How Australian organisations can suffer data breach consequences under GDPR
Europe’s General Data Protection Regulation (GDPR) will soon be implemented, making it important that Australian firms create strategies to prevent cybercrime.
This is due to the stringent security and reporting requirements of the GDP compared to Australia’s new notifiable data breach (NDB).
“The financial and reputational fallout of a data breach has always had the potential to be significant,” stated Steve Hunter, Chief Technology Officer of Asia Pacific at ForeScout.
“However, with the advent of NDB and GDPR schemes, it becomes even more certain that businesses will suffer tremendously if they’re not fully protected and prepared. With potential fines of up to four per cent of global revenue, companies could potentially lose an entire year’s worth of profits because of a single breach.”

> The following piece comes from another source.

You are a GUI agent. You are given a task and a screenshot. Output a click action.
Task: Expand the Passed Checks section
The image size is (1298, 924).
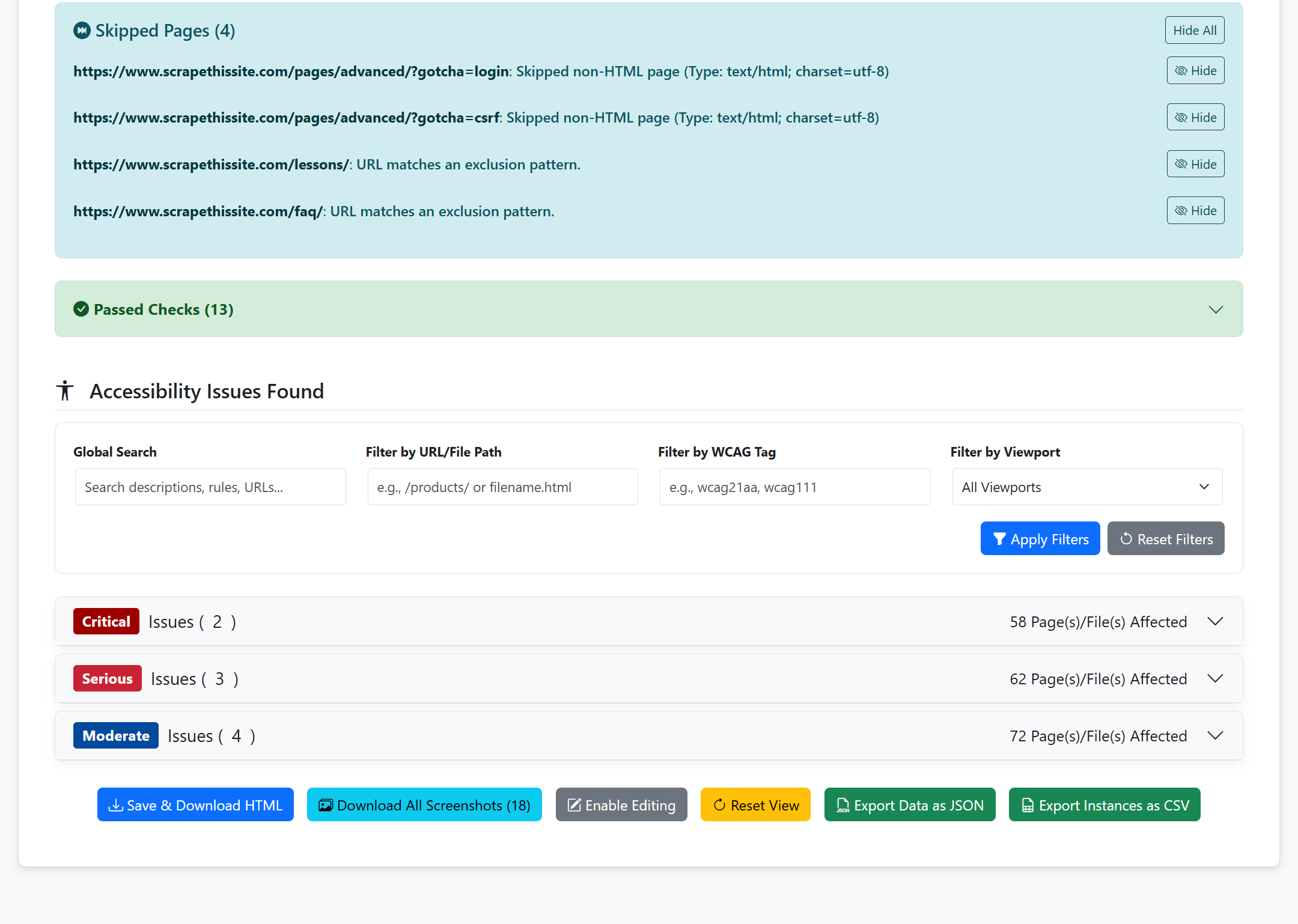(1216, 309)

“Connected printers, wearable devices, smart TVs and other personal devices that connect to the company’s network are all possible entry points for hackers. Businesses therefore need to ensure that no device has network access unless it’s properly identified, secured and managed. This process needs to be as automatic as practical and should include ensuring devices are patched and up to date where possible.”
“While the potential financial and reputational impact of a security breach could be massive, it’s important for businesses to stay calm and prepare for the new legislation. This includes hardening security to make the organisation a less attractive target for malicious actors, but also building and testing the response and communication plans for when the organisation is penetrated. “
“It’s also important to remember that, while the NDB and GDPR schemes may seem punitive, they actually exist to protect individuals. As such, organisations that can be seen to comply wholeheartedly with the new legislation may enhance their reputation in the eyes of their customers. Putting the right security measures in place now means the chance of suffering an NDB is lessened. If legislation is what it takes to make companies more security-aware and take appropriate action to improve their security, then that’s not necessarily a bad thing.”